━━ Raw records ━━

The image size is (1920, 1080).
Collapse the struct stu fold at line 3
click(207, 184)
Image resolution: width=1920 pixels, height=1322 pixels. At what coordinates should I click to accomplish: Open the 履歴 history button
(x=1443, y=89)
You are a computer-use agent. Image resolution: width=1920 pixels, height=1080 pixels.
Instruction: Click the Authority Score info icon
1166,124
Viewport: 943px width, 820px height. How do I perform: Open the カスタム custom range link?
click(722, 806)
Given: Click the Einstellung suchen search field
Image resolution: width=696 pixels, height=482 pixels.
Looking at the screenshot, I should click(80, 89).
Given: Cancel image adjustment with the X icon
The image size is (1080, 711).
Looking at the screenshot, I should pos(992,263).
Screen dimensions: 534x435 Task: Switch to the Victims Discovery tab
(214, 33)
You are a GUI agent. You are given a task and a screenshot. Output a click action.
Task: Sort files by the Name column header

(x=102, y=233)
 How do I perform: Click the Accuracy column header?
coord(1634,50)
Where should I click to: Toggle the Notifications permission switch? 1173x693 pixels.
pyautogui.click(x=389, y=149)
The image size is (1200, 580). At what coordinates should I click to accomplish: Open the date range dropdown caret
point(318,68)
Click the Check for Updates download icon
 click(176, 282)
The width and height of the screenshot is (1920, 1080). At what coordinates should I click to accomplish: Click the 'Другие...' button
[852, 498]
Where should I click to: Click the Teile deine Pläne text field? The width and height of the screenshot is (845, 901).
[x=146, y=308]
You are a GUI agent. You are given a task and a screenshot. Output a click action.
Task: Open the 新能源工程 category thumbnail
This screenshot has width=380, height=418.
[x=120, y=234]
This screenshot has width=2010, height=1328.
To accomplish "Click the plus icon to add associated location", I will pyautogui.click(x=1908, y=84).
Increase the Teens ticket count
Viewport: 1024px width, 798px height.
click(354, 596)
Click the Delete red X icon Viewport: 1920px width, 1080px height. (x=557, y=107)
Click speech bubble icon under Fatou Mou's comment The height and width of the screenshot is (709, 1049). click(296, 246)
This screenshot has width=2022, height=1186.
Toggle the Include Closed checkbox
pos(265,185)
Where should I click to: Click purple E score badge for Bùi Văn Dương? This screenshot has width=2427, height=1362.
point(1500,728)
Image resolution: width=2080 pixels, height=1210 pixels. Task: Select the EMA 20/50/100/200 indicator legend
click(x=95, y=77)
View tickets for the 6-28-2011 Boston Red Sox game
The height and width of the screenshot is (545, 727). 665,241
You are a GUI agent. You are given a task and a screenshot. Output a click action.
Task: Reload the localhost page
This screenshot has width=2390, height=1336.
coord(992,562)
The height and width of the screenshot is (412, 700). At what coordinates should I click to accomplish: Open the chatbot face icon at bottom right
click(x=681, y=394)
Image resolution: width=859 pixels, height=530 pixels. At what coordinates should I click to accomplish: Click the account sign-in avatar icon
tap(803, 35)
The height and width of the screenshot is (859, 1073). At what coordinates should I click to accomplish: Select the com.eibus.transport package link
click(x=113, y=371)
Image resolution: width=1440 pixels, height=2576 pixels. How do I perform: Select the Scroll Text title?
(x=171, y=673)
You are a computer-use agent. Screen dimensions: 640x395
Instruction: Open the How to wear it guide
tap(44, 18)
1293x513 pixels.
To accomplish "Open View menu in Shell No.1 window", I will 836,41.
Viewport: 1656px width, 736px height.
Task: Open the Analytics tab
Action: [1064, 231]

━━━

Instruction
Copy out every line above without changing a single character.

Response to this task
The image size is (1920, 1080).
Collapse the struct stu fold at line 3
click(207, 184)
Image resolution: width=1920 pixels, height=1322 pixels. At what coordinates should I click to accomplish: Open the 履歴 history button
(x=1443, y=89)
You are a computer-use agent. Image resolution: width=1920 pixels, height=1080 pixels.
Instruction: Click the Authority Score info icon
1166,124
Viewport: 943px width, 820px height. How do I perform: Open the カスタム custom range link?
click(722, 806)
Given: Click the Einstellung suchen search field
Image resolution: width=696 pixels, height=482 pixels.
Looking at the screenshot, I should click(80, 89).
Given: Cancel image adjustment with the X icon
The image size is (1080, 711).
Looking at the screenshot, I should pos(992,263).
Screen dimensions: 534x435 Task: Switch to the Victims Discovery tab
(214, 33)
You are a GUI agent. You are given a task and a screenshot. Output a click action.
Task: Sort files by the Name column header

(x=102, y=233)
 How do I perform: Click the Accuracy column header?
coord(1634,50)
Where should I click to: Toggle the Notifications permission switch? 1173x693 pixels.
pyautogui.click(x=389, y=149)
The image size is (1200, 580). At what coordinates should I click to accomplish: Open the date range dropdown caret
point(318,68)
Click the Check for Updates download icon
 click(176, 282)
The width and height of the screenshot is (1920, 1080). At what coordinates should I click to accomplish: Click the 'Другие...' button
[852, 498]
Where should I click to: Click the Teile deine Pläne text field? The width and height of the screenshot is (845, 901).
[x=146, y=308]
You are a GUI agent. You are given a task and a screenshot. Output a click action.
Task: Open the 新能源工程 category thumbnail
This screenshot has width=380, height=418.
[x=120, y=234]
This screenshot has width=2010, height=1328.
To accomplish "Click the plus icon to add associated location", I will pyautogui.click(x=1908, y=84).
Increase the Teens ticket count
Viewport: 1024px width, 798px height.
click(354, 596)
Click the Delete red X icon Viewport: 1920px width, 1080px height. (x=557, y=107)
Click speech bubble icon under Fatou Mou's comment The height and width of the screenshot is (709, 1049). click(296, 246)
This screenshot has width=2022, height=1186.
Toggle the Include Closed checkbox
pos(265,185)
Where should I click to: Click purple E score badge for Bùi Văn Dương? This screenshot has width=2427, height=1362.
point(1500,728)
Image resolution: width=2080 pixels, height=1210 pixels. Task: Select the EMA 20/50/100/200 indicator legend
click(x=95, y=77)
View tickets for the 6-28-2011 Boston Red Sox game
The height and width of the screenshot is (545, 727). 665,241
You are a GUI agent. You are given a task and a screenshot. Output a click action.
Task: Reload the localhost page
This screenshot has width=2390, height=1336.
coord(992,562)
The height and width of the screenshot is (412, 700). At what coordinates should I click to accomplish: Open the chatbot face icon at bottom right
click(x=681, y=394)
Image resolution: width=859 pixels, height=530 pixels. At what coordinates should I click to accomplish: Click the account sign-in avatar icon
tap(803, 35)
The height and width of the screenshot is (859, 1073). At what coordinates should I click to accomplish: Select the com.eibus.transport package link
click(x=113, y=371)
Image resolution: width=1440 pixels, height=2576 pixels. How do I perform: Select the Scroll Text title?
(x=171, y=673)
You are a computer-use agent. Screen dimensions: 640x395
Instruction: Open the How to wear it guide
tap(44, 18)
1293x513 pixels.
To accomplish "Open View menu in Shell No.1 window", I will 836,41.
Viewport: 1656px width, 736px height.
Task: Open the Analytics tab
Action: [1064, 231]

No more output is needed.